Henryk M. Broder / 10.01.2019 / 14:55 / Foto: achgut.com / 80 / Seite ausdrucken

Wer Hass streut, der erntet Hass

Die Umkehr von Opfer und Täter, wie wir sie derzeit im Falle des Bremer AfD-Politikers Magnitz erleben, der vermutlich so lange gegen eine Wand gelaufen ist, bis er so aussah, als wäre er überfallen worden, ist kein neues Phänomen, sondern deutsche Tradition. Nach dem letzten Krieg, der eindeutig zu Ungunsten von Deutschland ausging, war lange von der "Siegerjustiz der Alliieren" die Rede, als wäre Justiz nicht grundsätzlich "Siegerjustiz" und als hätten die Angeklagten, die in Nürnberg und später in Frankfurt und auch andernorts vor Gericht standen, nichts verbrochen. Sie waren die Opfer der Geschichte, der Umstände und – natürlich – der Rache der Sieger.

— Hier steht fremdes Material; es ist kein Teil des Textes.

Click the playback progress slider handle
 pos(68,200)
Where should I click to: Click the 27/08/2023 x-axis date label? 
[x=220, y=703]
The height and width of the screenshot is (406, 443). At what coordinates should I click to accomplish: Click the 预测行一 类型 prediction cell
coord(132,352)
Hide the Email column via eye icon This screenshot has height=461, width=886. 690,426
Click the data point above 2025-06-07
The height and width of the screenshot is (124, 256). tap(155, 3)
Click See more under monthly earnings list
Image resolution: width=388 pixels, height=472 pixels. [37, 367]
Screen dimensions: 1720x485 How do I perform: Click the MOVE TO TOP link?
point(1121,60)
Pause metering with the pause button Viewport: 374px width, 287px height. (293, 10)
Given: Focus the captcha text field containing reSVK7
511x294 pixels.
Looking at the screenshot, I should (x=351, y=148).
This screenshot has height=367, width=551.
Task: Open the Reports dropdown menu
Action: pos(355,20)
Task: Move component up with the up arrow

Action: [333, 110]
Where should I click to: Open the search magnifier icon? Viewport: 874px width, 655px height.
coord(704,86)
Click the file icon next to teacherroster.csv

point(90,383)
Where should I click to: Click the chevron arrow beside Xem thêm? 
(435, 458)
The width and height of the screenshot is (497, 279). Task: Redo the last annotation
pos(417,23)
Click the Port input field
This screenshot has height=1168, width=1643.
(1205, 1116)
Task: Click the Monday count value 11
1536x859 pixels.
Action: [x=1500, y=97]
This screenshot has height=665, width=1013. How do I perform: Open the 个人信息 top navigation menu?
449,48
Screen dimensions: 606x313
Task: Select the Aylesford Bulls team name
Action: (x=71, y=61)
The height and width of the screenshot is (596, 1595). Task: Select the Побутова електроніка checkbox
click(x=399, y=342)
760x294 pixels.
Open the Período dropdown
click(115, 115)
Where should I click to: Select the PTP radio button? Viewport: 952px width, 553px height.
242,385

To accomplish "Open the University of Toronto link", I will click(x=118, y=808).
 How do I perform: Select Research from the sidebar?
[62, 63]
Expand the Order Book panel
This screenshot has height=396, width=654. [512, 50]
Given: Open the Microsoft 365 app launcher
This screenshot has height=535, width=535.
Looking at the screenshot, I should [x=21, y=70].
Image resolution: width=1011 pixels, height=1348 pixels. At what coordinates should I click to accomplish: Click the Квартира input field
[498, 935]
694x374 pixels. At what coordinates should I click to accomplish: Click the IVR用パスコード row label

Bei den Juden galten dagegen andere Maßstäbe. Infamer als die expliziten Holocaust-Leugner waren die Relativierer. Sie bestritten nicht, dass die Juden im Dritten Reich "furchtbar gelitten" hatten oder dass ihnen "Schreckliches widerfahren" ist, sie stellten nur in aller Unschuld die Frage, welchen Anteil die Juden daran hatten, was ihnen angetan wurde. Prototypisch war des Brief eines SPIEGEL-Lesers auf eine Geschichte über die Kontinuität des Antisemitismus: "Seit 2000 Jahren verfolgt und immer ohne Grund?" Noch heute wird in der Berichterstattung sauber zwischen "schuldigen" und "unschuldigen" Opfern unterschieden. "Unschuldig" mögen die Toten und Verletzten vom Breitscheidtplatz sein, die Opfer der 9/11-Anschläge gehörten dagegen einem Kollektiv an, das sich schuldig gemacht und deswegen eine Strafe verdient hatte.

Nehmen Sie sich bitte 10 Minuten Zeit und lesen Sie diesen inzwischen 7 Jahre alten Text über die Reaktionen deutscher Intellektueller auf 9/11. Einige von ihnen schweben inzwischen auf Wolke 7, andere sind noch immer im Kulturbetrieb aktiv und streiten für eine bunte, offene und tolerante Gesellschaft. Etliche haben sich als „Experten" etabliert und erklären, warum die Amerikaner an allem schuld sind, auch am Islamismus und Terrorismus, während die arabischen Massen sich nichts sehnlicher wünschen als Frieden und Freiheit.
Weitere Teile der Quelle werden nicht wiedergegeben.